▶ **Stored entries**
■ ■ ■ ■ ■ ■ ■

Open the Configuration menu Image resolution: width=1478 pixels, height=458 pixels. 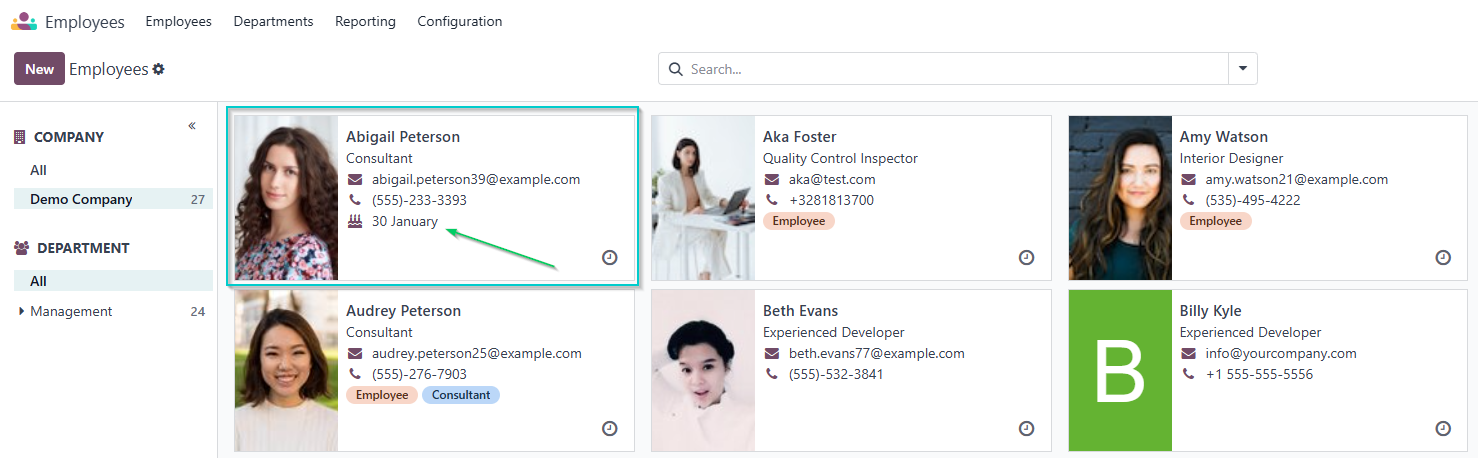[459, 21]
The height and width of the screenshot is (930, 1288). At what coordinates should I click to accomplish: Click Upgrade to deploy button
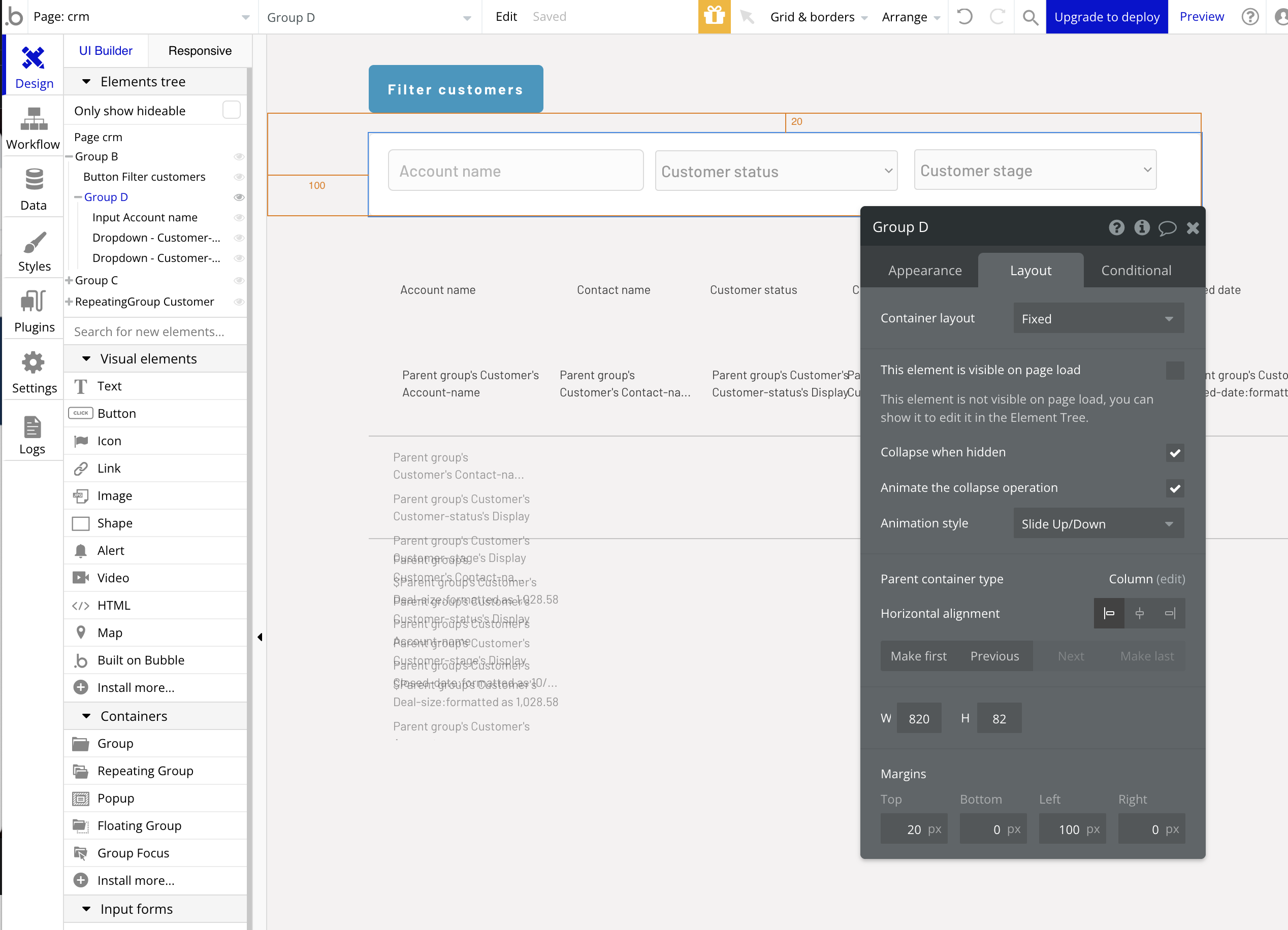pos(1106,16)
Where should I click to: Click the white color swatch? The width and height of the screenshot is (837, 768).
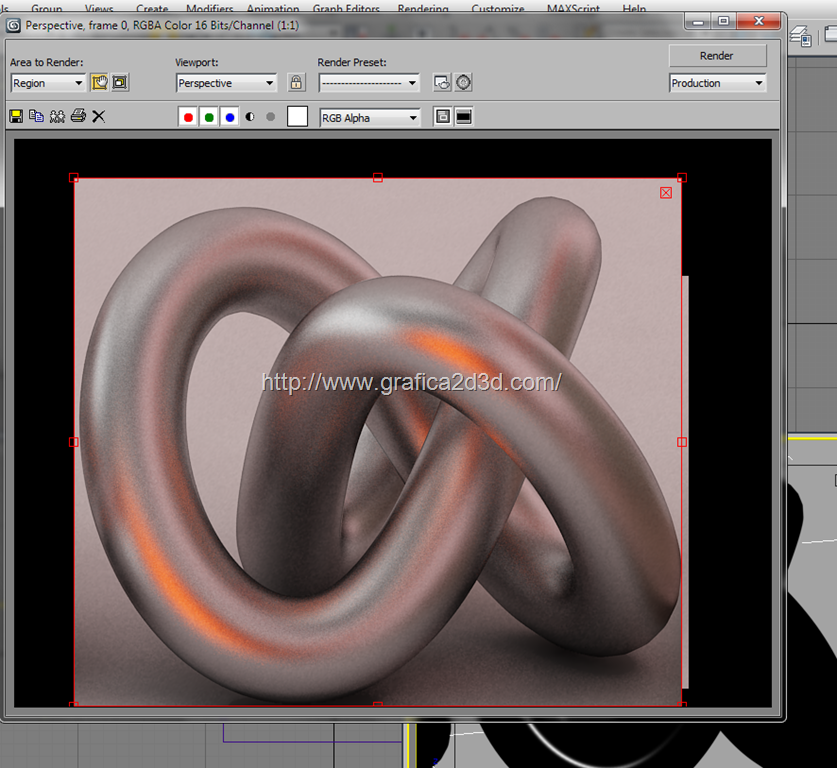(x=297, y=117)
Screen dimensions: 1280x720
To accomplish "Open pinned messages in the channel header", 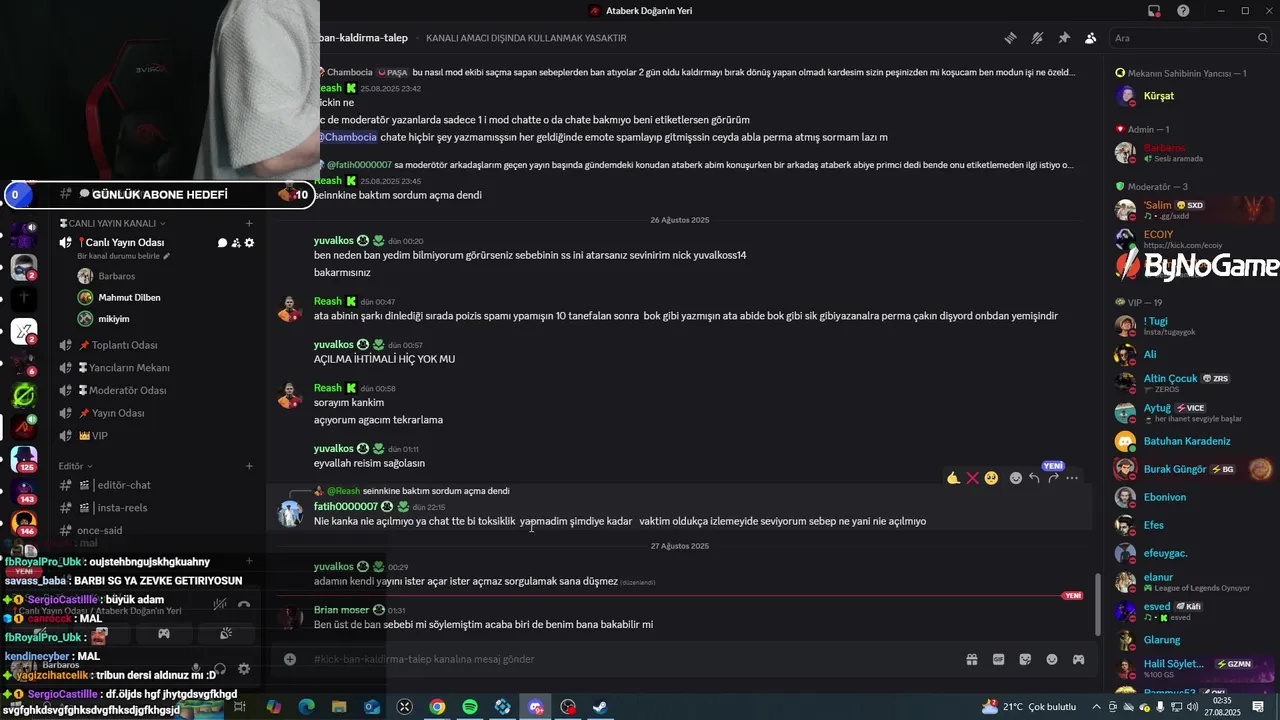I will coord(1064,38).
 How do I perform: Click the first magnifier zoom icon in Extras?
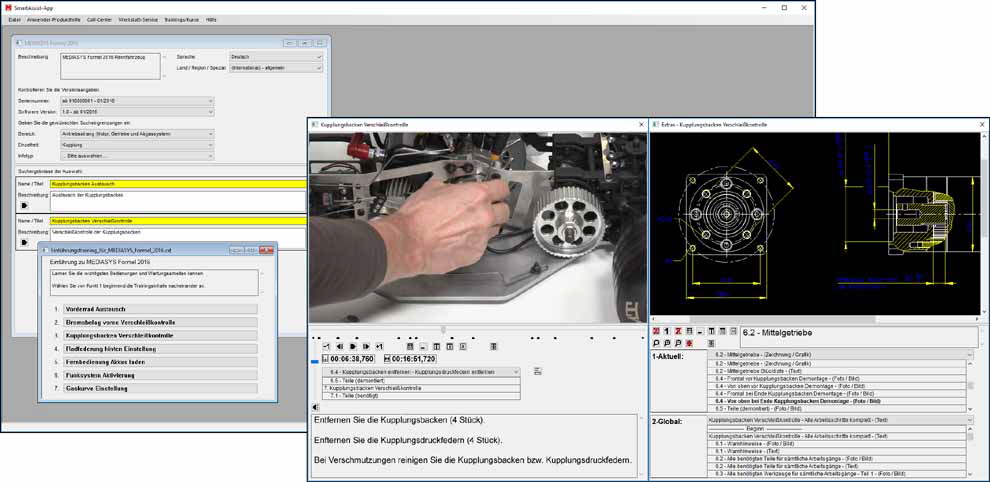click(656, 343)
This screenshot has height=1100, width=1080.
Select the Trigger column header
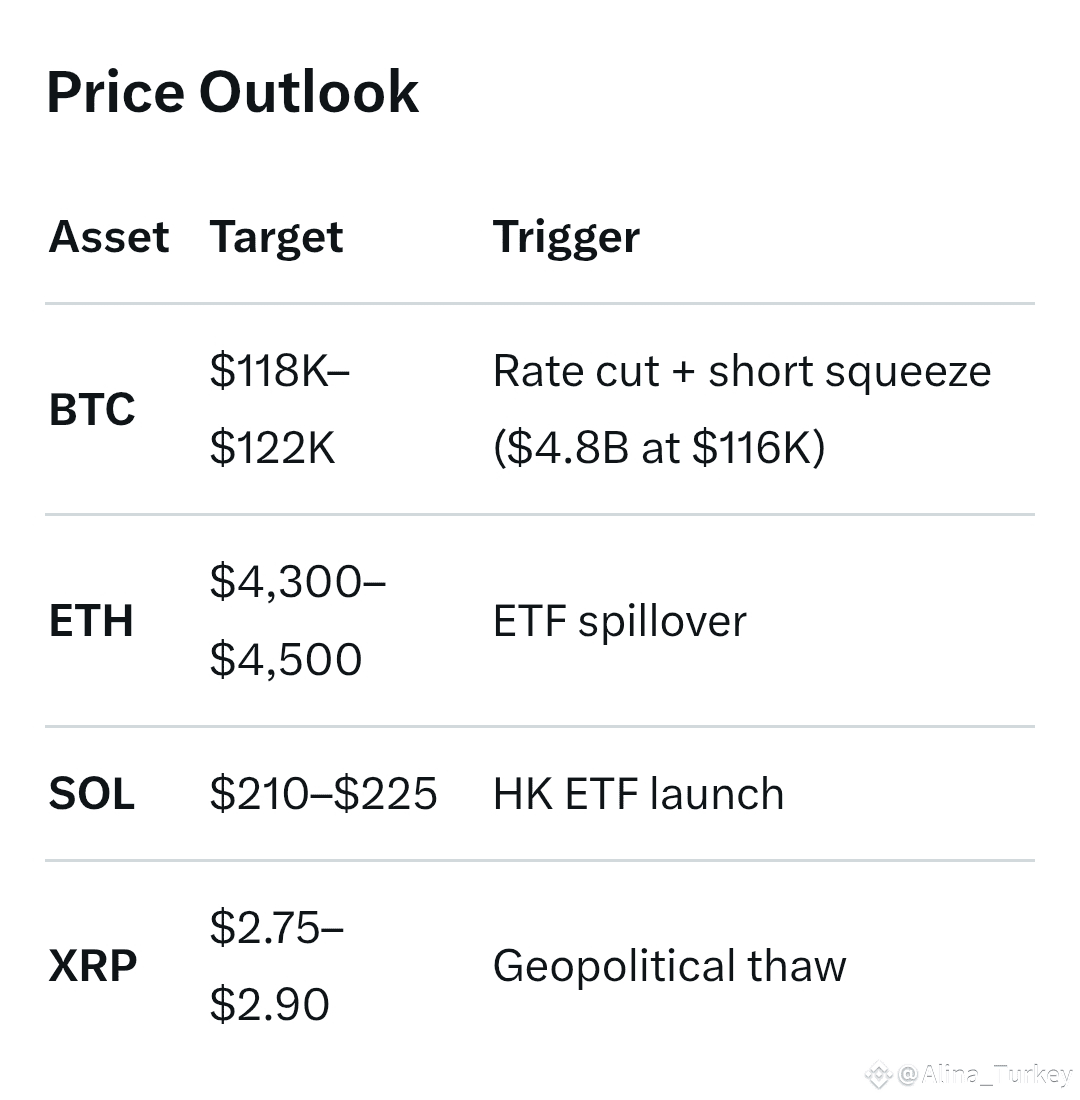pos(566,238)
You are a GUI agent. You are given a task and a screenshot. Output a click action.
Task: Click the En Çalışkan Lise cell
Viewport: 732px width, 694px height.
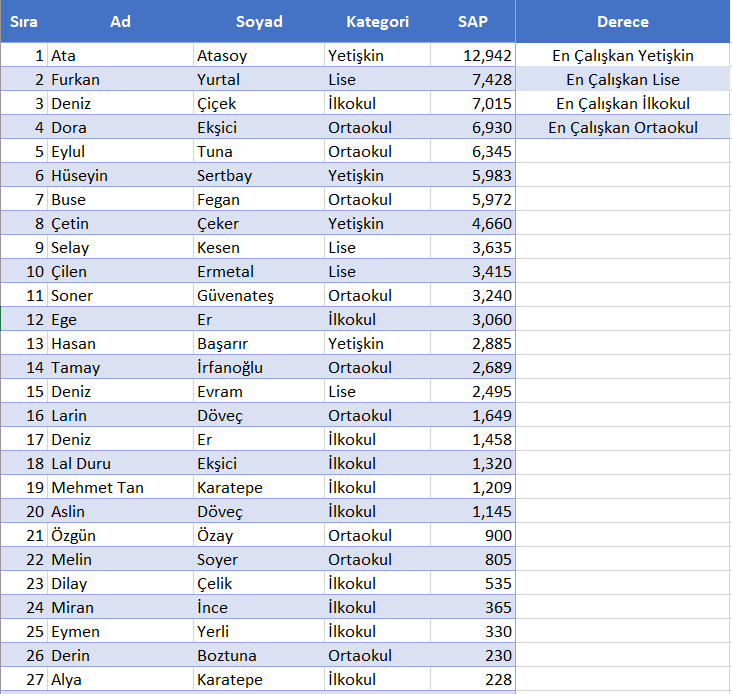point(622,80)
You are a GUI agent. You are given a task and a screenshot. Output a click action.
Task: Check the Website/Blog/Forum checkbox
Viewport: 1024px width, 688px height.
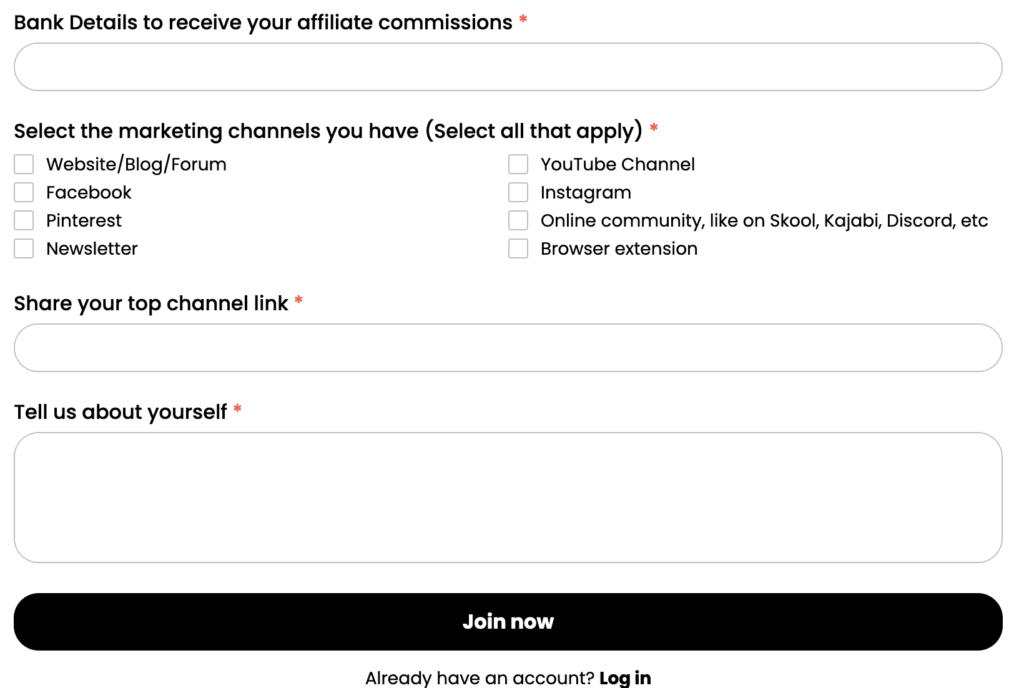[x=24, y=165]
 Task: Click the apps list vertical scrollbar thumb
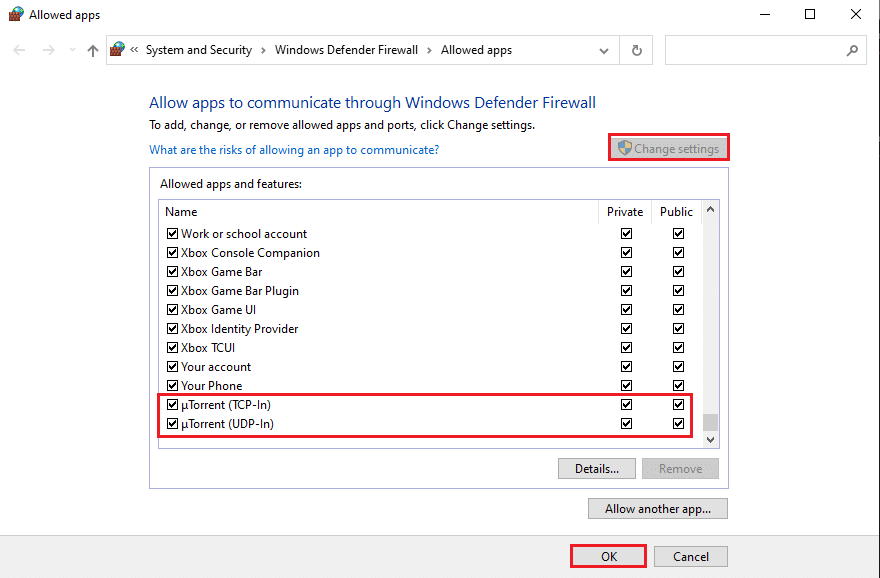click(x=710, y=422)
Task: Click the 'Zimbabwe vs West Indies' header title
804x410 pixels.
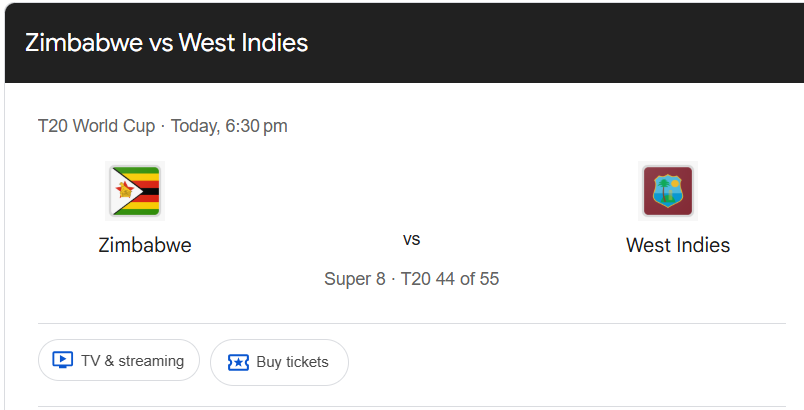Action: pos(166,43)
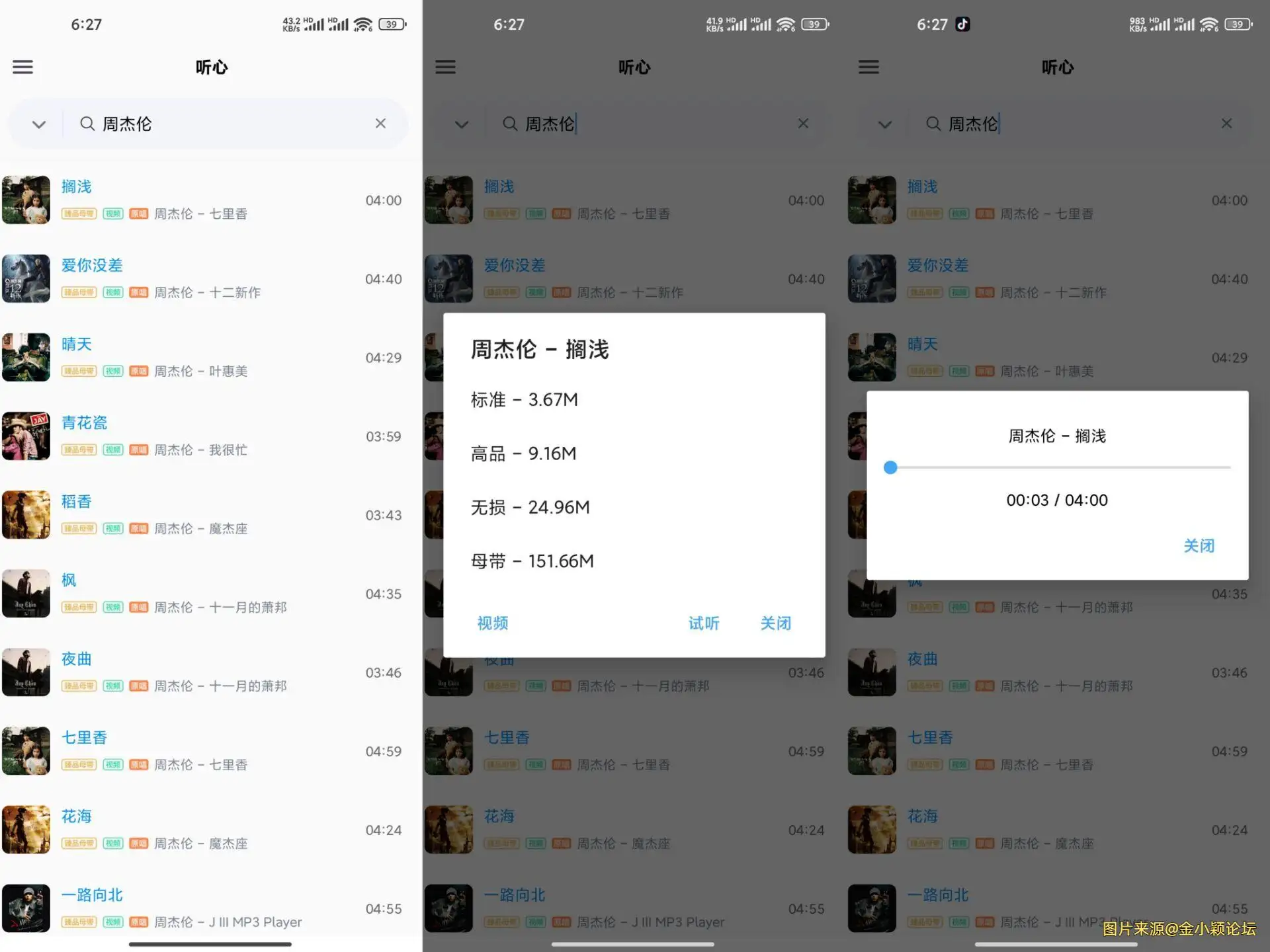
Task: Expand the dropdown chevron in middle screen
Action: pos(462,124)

■ ■ ■ ■ ■ ■ ■

▶ **YOUR INSTRUCTIONS**
Please list every line of the items as a numbered list, from the line with "This screenshot has height=1100, width=1080." up to and including the final line of the items, skipping blank lines. Leave the pictures out of your answer.

▶ **REPLY TO THE TASK**
1. This screenshot has height=1100, width=1080.
2. Select the Trigger column header
3. pos(566,238)
4. You are a GUI agent. You are given a task and a screenshot. Output a click action.
5. Task: Click the En Çalışkan Lise cell
6. Viewport: 732px width, 694px height.
7. point(622,80)
8. You are a GUI agent. You are given a task and a screenshot. Output a click action.
9. Task: Check the Website/Blog/Forum checkbox
10. Viewport: 1024px width, 688px height.
11. [x=24, y=165]
12.  Task: Click the apps list vertical scrollbar thumb
13. click(x=710, y=422)
14. Task: Click the 'Zimbabwe vs West Indies' header title
15. 804x410 pixels.
16. Action: pos(166,43)
17. Task: Expand the dropdown chevron in middle screen
18. Action: pos(462,124)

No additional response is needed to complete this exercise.